(Material to process)
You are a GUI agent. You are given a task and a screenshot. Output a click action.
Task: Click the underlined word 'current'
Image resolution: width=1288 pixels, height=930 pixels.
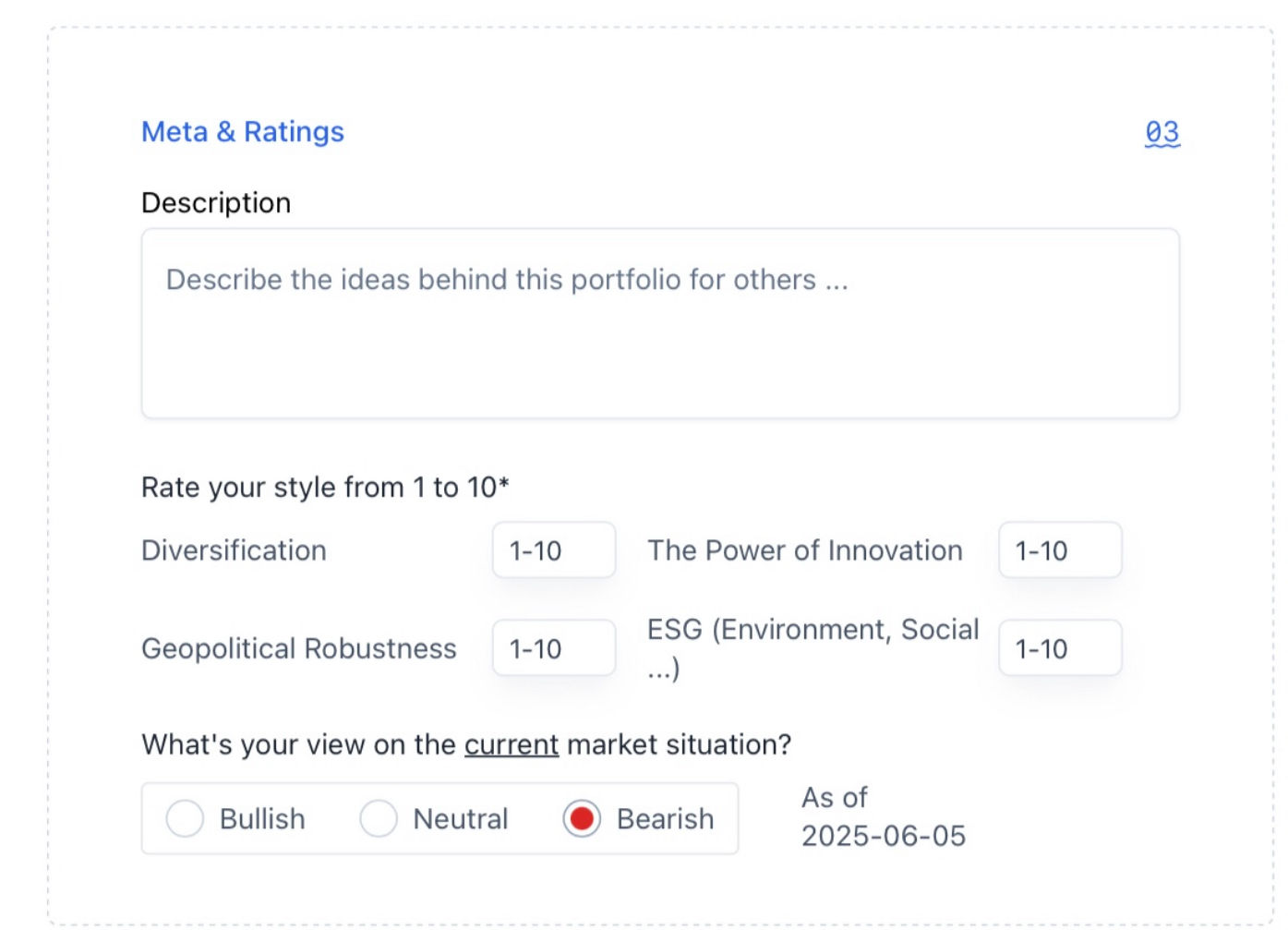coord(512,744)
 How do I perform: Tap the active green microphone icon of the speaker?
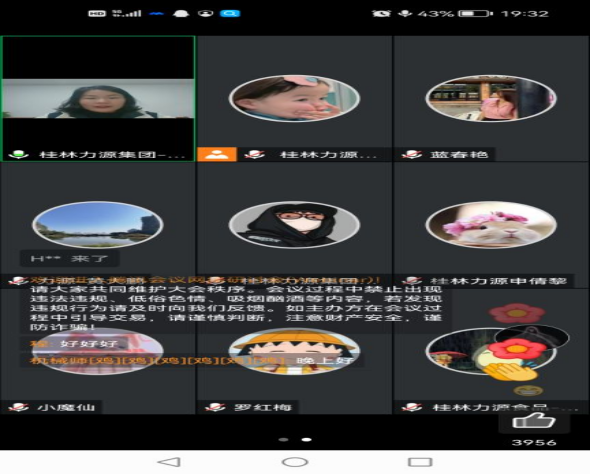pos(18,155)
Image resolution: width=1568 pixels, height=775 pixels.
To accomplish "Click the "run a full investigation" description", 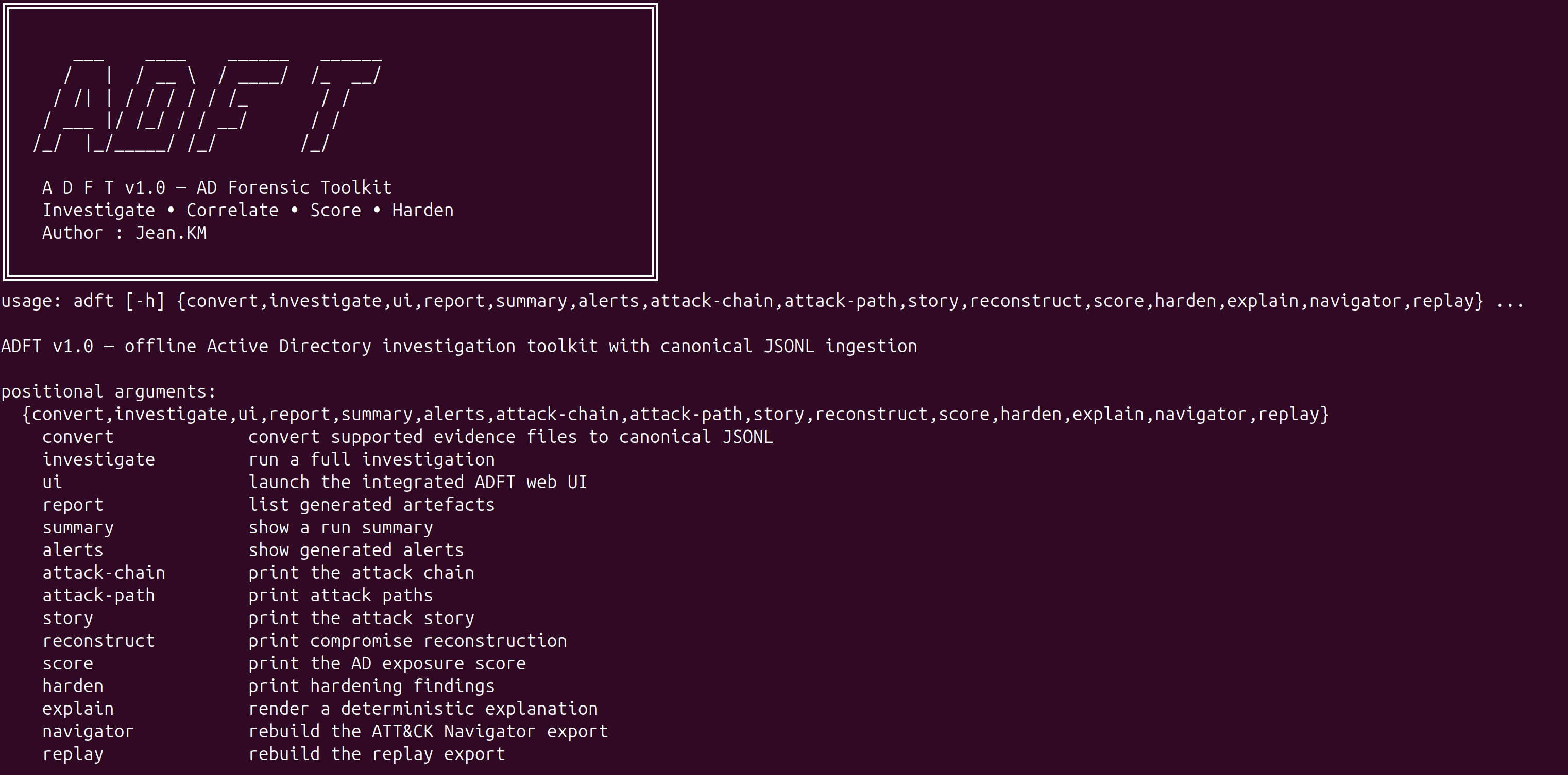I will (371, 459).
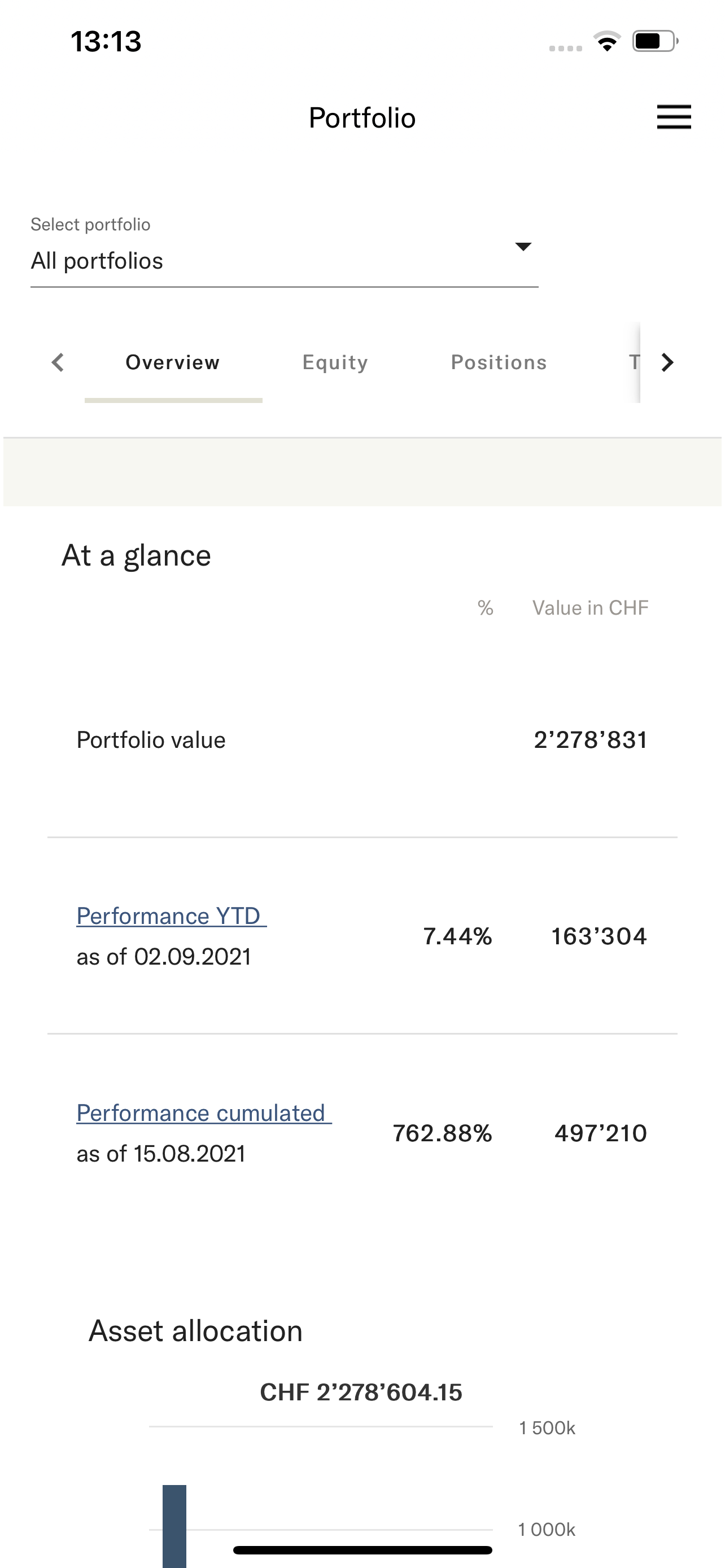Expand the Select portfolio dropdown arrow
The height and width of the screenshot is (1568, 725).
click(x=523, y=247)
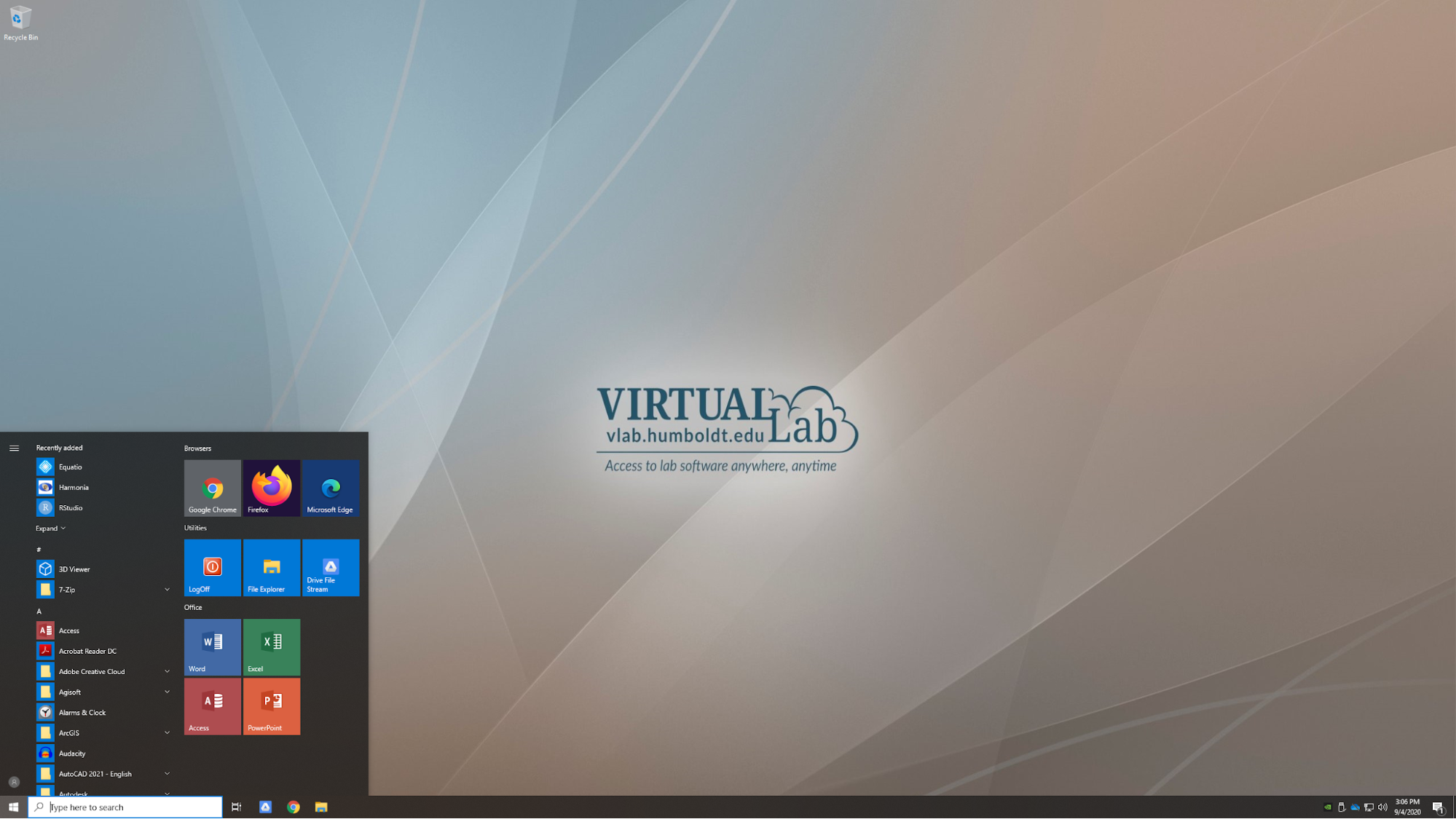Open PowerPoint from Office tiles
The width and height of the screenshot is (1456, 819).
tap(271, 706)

(The exercise) Rewrite the data from the start through the line containing "pos(18,155)", replacing "microphone" with "mic" and keeping everything else the same. Leave the pictures out of your answer.

(Worked answer)
You are a GUI agent. You are given a task and a screenshot. Output a click action.
Task: Click the underlined word 'current'
Image resolution: width=1288 pixels, height=930 pixels.
coord(512,744)
 How do I perform: Tap the active green mic icon of the speaker?
pos(18,155)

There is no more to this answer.